(Task to complete):
List every line in the items below that contains the string "image".

### Record list ###

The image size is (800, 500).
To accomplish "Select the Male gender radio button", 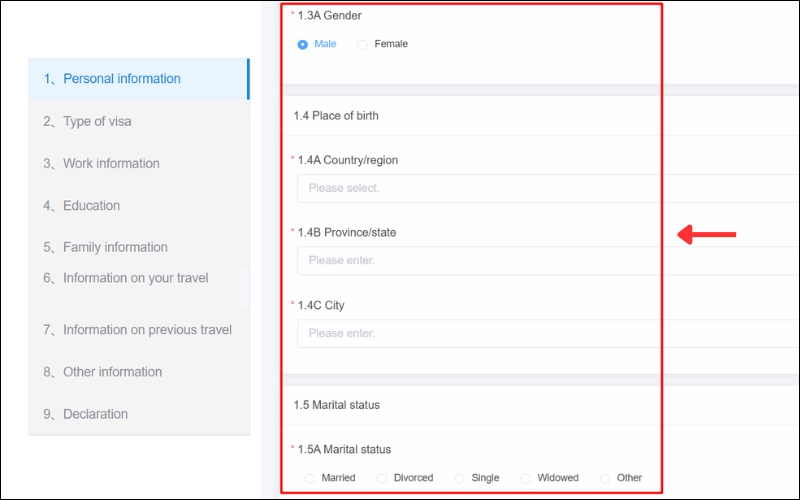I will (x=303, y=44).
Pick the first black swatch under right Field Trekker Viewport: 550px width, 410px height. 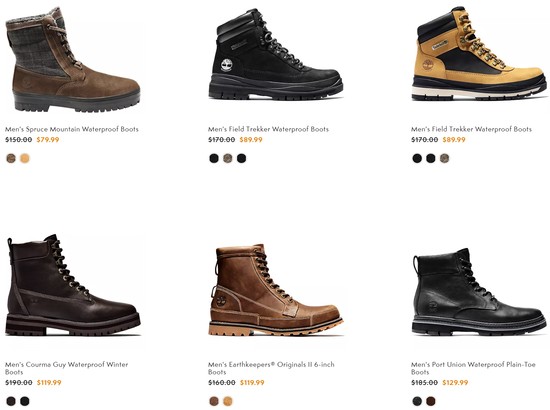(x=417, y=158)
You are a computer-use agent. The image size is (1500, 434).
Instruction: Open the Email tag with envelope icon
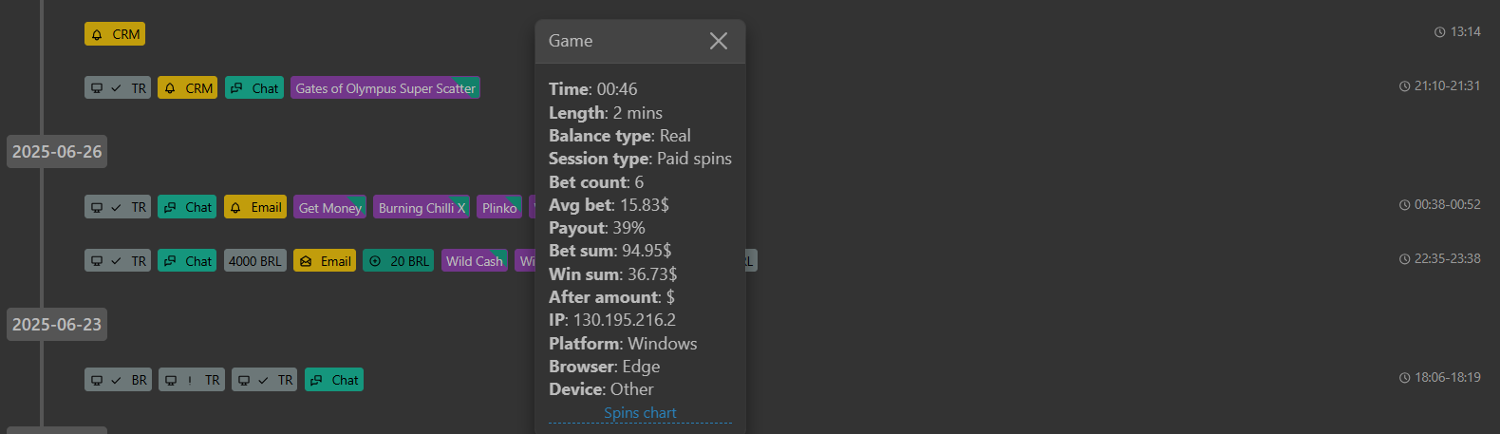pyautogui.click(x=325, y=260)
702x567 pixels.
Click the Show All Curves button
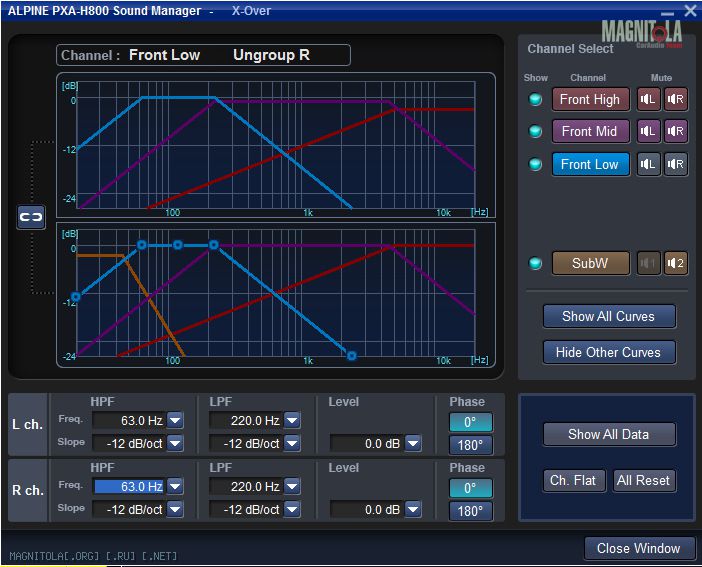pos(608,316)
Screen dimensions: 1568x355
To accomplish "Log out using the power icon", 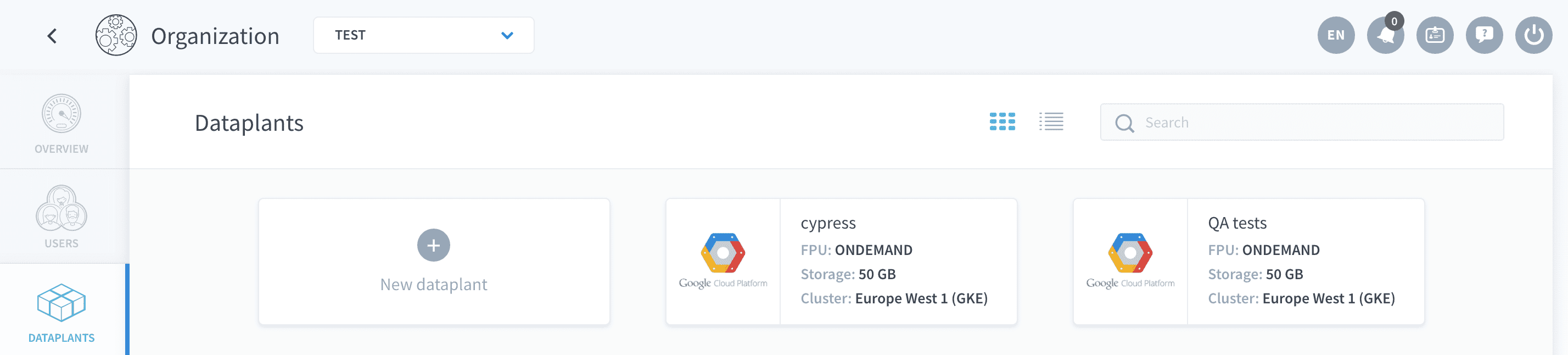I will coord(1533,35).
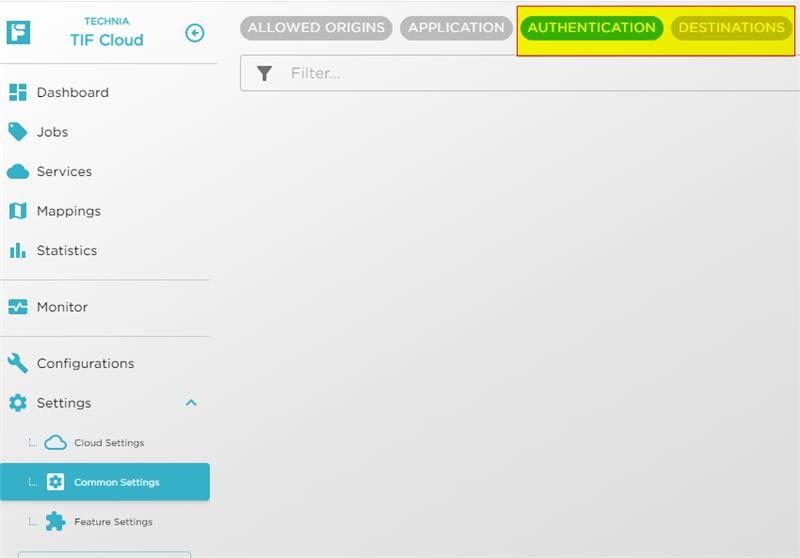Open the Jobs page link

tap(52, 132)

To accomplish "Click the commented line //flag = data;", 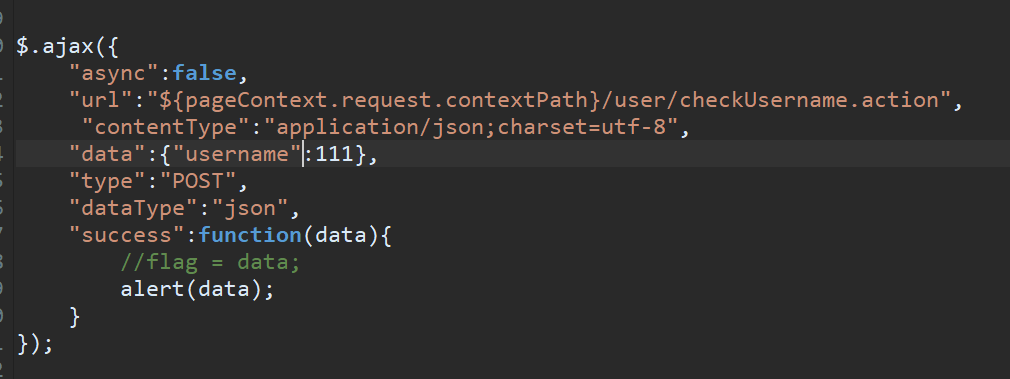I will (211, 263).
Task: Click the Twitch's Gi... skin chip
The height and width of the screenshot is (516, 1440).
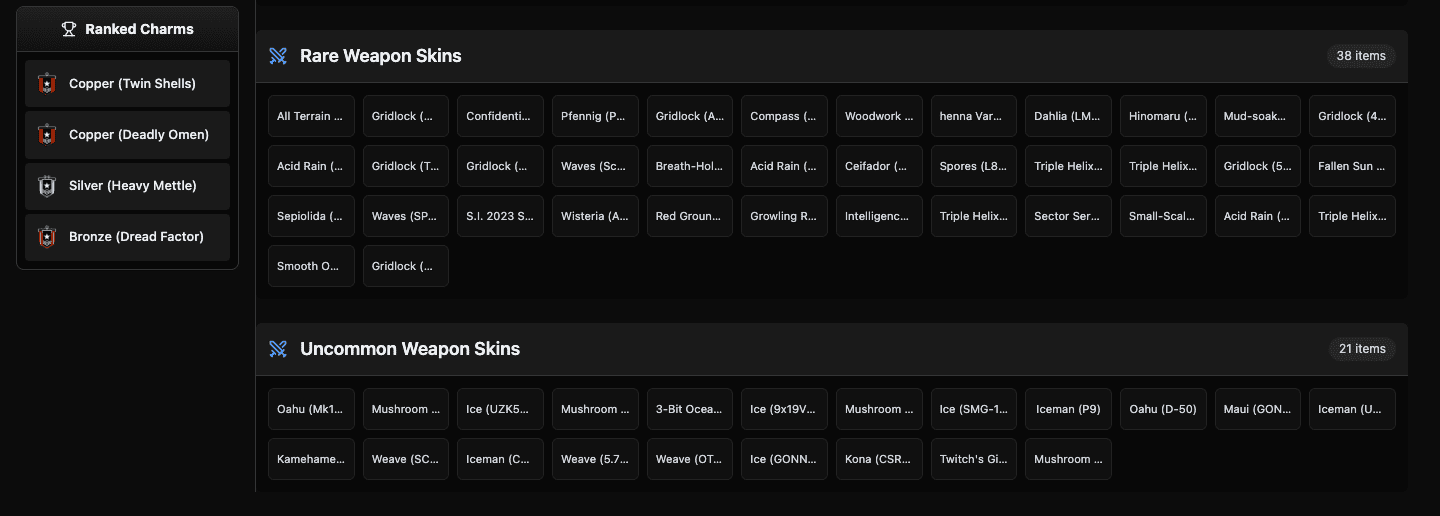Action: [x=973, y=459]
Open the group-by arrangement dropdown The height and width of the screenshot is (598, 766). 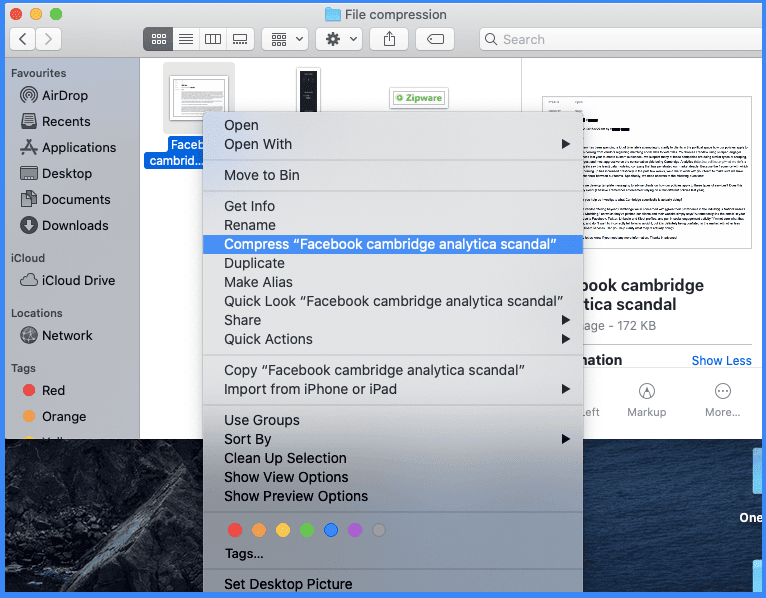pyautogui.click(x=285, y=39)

###

(Response):
The image size is (800, 500).
You are a computer-use agent. The image size is (1500, 434).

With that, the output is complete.